The second issue concerns the exchanges.  Again, the Affordable Care Act assumed that most (if not all) states would opt to set up exchanges just on principles of state autonomy.  (Why would Republicans who complain about the feds taking over the insurance market let the feds take over the insurance market in their states?)  It turned out that Republicans in the state wanted the symbolism of resisting more than actual local control.  This problem offers a chance to offer the Republicans a two-edged sword.  The Republicans complain that one of the problems with health insurance is that companies are unable to offer policies that cross state lines.  (Placing the blame on regulations is not accurate, and the biggest restraint on such policies is the need of insurance companies to have deals with the local hospitals.)  So I would offer up for discussion an exemption for policies offered on the federal exchange.  If a state does not have its own exchange, policies on the federal exchange will be exempt from state regulations and will only be subject to federal regulations.   If a state wants to regulate those policies, it can take over the exchange.  If not, a state will not be permitted to sues state regulations to obstruct the federal exchange.  My hunch says that the states will not opt to set up their own exchanges and that the exemption of insurance companies from state regulations will not increase the number of policies that cross state lines.

The third issue concerns deductions and the growth in the level of deductibles that insureds must pay before the insurance policy covers medical bills.  This issue is probably the most serious long-term problem for the average person with health care.  I will leave this one to the experts as to what the “cap” on the deductions on regular policies should be.  However, health care is not “affordable” if every health care policy becomes a high deductible policy.

The last issue is the mandate.  Insurance works by having people who are currently healthy pay the expenses of people who are currently sick with the healthy persons knowing that, if they become ill, the insurance policy will cover their expenses.  Keeping premium down requires having enough healthy people buy insurance (or excluding people who wait until they become ill to purchase insurance).  The problem is that most people are lousy at understanding the risk of becoming ill.  Even if they understood the risks better, the odds are still in favor of younger people who opt against buying insurance in their twenties and thirties.  (Of course, if they are in the group that “loses” that bet, not having insurance is a financial disaster.)   The long-run stability of the Affordable Care Act will require making some adjustments to the penalties for not purchasing health insurance.
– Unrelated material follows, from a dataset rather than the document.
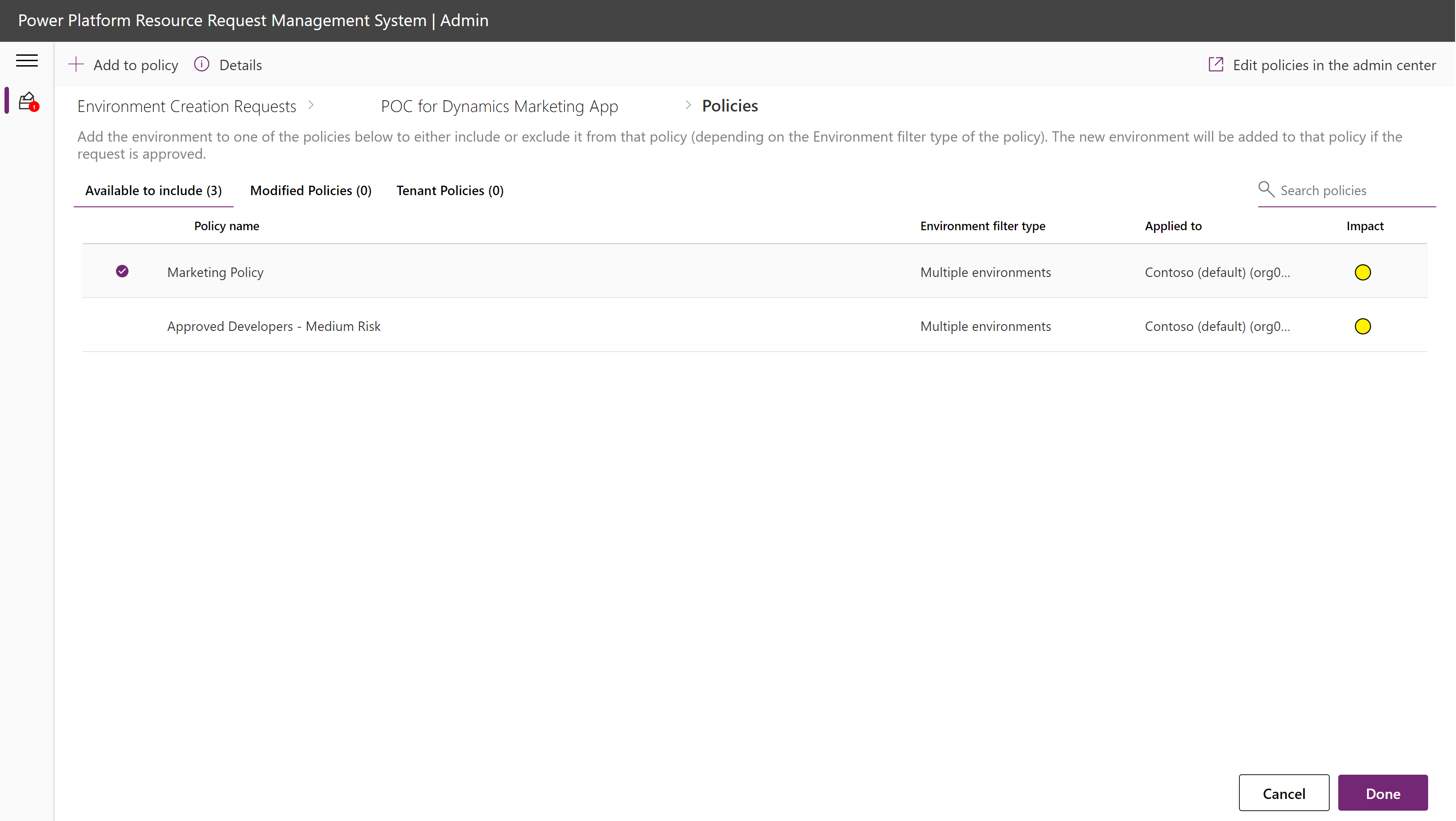This screenshot has width=1456, height=821.
Task: Click the Details info icon
Action: point(200,64)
While not necessarily a legislative change, one thing that may want to be considered is altering the enrollment period for the market place.  Typically, enrollment is in the early 4th quarter (October and early November) for a policy that takes effect in January.  Most people, however, are doing their taxes in the first quarter of the year.  If people had to sign up for the marketplace at the same time that they were doing their taxes, they could compare the subsidized cost of purchasing insurance against the penalty on their taxes for not having insurance.  (Additionally, companies could be required to give the insured a summary of actual expenses covered by the policy — including expenses that were charged against the deductible — giving people a clearer view of their health care expenses.)  If — at the time that people had to decide whether to buy insurance — potential purchasers could clearly see that the penalty for not purchasing insurance is close to or exceeds the net cost of insurance (premiums less benefits used), people might be more likely to sign up for insurance.   (Of course, for this to work, the penalty has to be significant enough to make purchasing insurance look like the better alternative.)

I am dubious that any of these proposals could get through the current Congress.  (Maybe the insurance regulation provision could.)  However, these seem to be sensible adjustments that could increase coverage and reduce the risk  that too many healthy people will opt out of health insurance (only to take advantage of the ban on pre-existing condition exclusions when they become ill.)   Of course, we could wait until 2021 and reconsider the public option.  President Trumped, however, seems to want a deal that he could claim fixed the problems with current law.  These ideas might be something that he might be willing to consider when faced with a Democratic Congress in 2019.  (Of course, we have to get the Democratic Congress first.)